Talvez nunca tenham pensado em ir de Santiago de Compostela a Fátima de comboio – O que é curioso, dado que o comboio é o meio mais confortável, seguro e ecológico para o fazer. Talvez nunca tenha pensado conhecer uma mão-cheia de «Patrimónios Mundiais da Humanidade» de uma só assentada e de comboio: Guimarães, Porto, Douro Vinhateiro, Gravuras de Foz-Côa e Salamanca. E percorrer o Algarve de Sotavento a Barlavento de comboio? Conhecer a maravilhosa planície Alentejana por ferrovia? Conhecer o vale do Corgo, do Tua (agora cortado na parte mais cénica por uma barragem desnecessária, qual crime ecológico e patrimonial) do Tâmega ou do Sabor (rios que deram nomes a linhas de beleza inquestionável que eram afluentes da linha do Douro) de comboio?

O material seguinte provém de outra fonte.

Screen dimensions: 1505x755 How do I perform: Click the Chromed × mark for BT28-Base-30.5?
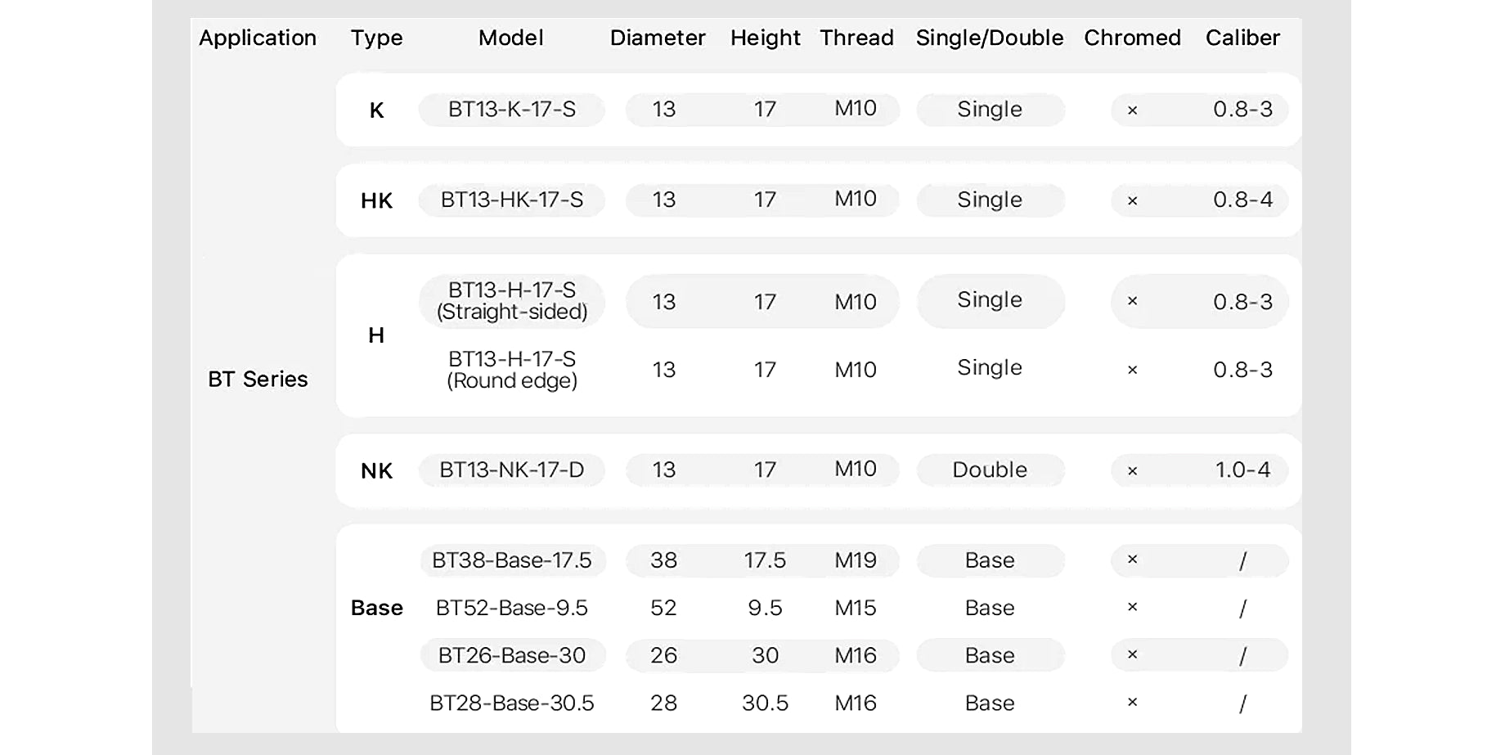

Entendemos que o turismo ferroviário não faz parte das contas dos que enchem as regiões de Turismo, contra tudo o que tem sido feito para manter Portugal na crista da onda. A vaga não vai durar sempre, mas com um excelente trabalho do Estado e dos Privados, podemos contar com cruzeiros, golf, eventos, turismo em «monumentos», fazedores de filmes e tantas outras opções que permitirão aguentar melhor os sinais de recessão provocados por destinos que renascem agora.

Da ferrovia não há boas notícias: para lá de um «turismo ferroviário» incipiente (Linha do Douro e do Vouga no Norte), não há forma das pessoas se deslocarem com consistência de comboio (com prejuízo claro da mobilidade, da diminuição das assimetrias regionais, da manutenção da população no interior – os incêndios, lembram-se das causas? – etc, etc) em Portugal.

A situação agudizou-se nos últimos tempos, e como se pode ler hoje na peça de Carlos Cipriano, estamos perto do fim da linha, .e., das circulações.